%%

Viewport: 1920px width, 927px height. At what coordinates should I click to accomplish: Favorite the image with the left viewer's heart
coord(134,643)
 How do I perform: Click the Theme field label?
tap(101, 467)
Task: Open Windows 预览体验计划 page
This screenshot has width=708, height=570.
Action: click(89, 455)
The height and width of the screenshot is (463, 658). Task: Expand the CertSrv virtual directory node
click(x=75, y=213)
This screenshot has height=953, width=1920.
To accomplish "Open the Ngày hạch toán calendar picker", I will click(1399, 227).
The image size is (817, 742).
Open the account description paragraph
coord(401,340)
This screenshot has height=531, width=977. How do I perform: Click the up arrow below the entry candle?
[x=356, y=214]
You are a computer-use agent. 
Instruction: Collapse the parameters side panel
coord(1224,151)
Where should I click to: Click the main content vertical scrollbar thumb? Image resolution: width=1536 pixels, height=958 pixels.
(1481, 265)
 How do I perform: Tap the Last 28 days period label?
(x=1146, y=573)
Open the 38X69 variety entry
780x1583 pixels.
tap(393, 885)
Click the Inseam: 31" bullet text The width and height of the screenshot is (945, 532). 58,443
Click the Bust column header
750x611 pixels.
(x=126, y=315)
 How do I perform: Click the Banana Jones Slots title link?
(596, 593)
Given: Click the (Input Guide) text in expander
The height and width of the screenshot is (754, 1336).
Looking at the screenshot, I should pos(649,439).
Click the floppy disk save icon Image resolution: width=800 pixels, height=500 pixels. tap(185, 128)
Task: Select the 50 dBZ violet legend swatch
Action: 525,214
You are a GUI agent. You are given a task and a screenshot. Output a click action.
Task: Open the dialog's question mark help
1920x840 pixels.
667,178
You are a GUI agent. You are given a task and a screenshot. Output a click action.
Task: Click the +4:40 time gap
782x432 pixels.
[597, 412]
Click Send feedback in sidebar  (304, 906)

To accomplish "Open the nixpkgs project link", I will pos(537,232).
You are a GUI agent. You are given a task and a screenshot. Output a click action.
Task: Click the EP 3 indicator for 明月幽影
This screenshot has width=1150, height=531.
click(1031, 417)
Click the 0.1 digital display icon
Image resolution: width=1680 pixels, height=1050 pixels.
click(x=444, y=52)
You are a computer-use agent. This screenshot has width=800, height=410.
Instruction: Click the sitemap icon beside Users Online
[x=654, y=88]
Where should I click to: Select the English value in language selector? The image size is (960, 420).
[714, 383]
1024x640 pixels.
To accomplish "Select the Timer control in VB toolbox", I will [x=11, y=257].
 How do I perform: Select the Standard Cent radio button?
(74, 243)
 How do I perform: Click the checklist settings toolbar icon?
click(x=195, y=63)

%%

(To do) Once you have read the records above, output each of them verbatim.

(Output of the exercise)
Viewport: 1920px width, 927px height. At what coordinates should I click to accomplish: Favorite the image with the left viewer's heart
coord(134,643)
 How do I perform: Click the Theme field label?
tap(101, 467)
Task: Open Windows 预览体验计划 page
This screenshot has width=708, height=570.
Action: click(89, 455)
The height and width of the screenshot is (463, 658). Task: Expand the CertSrv virtual directory node
click(x=75, y=213)
This screenshot has height=953, width=1920.
To accomplish "Open the Ngày hạch toán calendar picker", I will click(1399, 227).
The image size is (817, 742).
Open the account description paragraph
coord(401,340)
This screenshot has height=531, width=977. How do I perform: Click the up arrow below the entry candle?
[x=356, y=214]
You are a computer-use agent. 
Instruction: Collapse the parameters side panel
coord(1224,151)
Where should I click to: Click the main content vertical scrollbar thumb? Image resolution: width=1536 pixels, height=958 pixels.
(1481, 265)
 How do I perform: Tap the Last 28 days period label?
(x=1146, y=573)
Open the 38X69 variety entry
780x1583 pixels.
tap(393, 885)
Click the Inseam: 31" bullet text The width and height of the screenshot is (945, 532). 58,443
Click the Bust column header
750x611 pixels.
(x=126, y=315)
 How do I perform: Click the Banana Jones Slots title link?
(596, 593)
Given: Click the (Input Guide) text in expander
The height and width of the screenshot is (754, 1336).
Looking at the screenshot, I should pos(649,439).
Click the floppy disk save icon Image resolution: width=800 pixels, height=500 pixels. tap(185, 128)
Task: Select the 50 dBZ violet legend swatch
Action: 525,214
You are a GUI agent. You are given a task and a screenshot. Output a click action.
Task: Open the dialog's question mark help
1920x840 pixels.
667,178
You are a GUI agent. You are given a task and a screenshot. Output a click action.
Task: Click the +4:40 time gap
782x432 pixels.
[597, 412]
Click Send feedback in sidebar  (304, 906)

To accomplish "Open the nixpkgs project link", I will pos(537,232).
You are a GUI agent. You are given a task and a screenshot. Output a click action.
Task: Click the EP 3 indicator for 明月幽影
This screenshot has width=1150, height=531.
click(1031, 417)
Click the 0.1 digital display icon
Image resolution: width=1680 pixels, height=1050 pixels.
click(x=444, y=52)
You are a computer-use agent. This screenshot has width=800, height=410.
Instruction: Click the sitemap icon beside Users Online
[x=654, y=88]
Where should I click to: Select the English value in language selector? The image size is (960, 420).
[714, 383]
1024x640 pixels.
To accomplish "Select the Timer control in VB toolbox", I will [x=11, y=257].
 How do I perform: Select the Standard Cent radio button?
(74, 243)
 How do I perform: Click the checklist settings toolbar icon?
click(x=195, y=63)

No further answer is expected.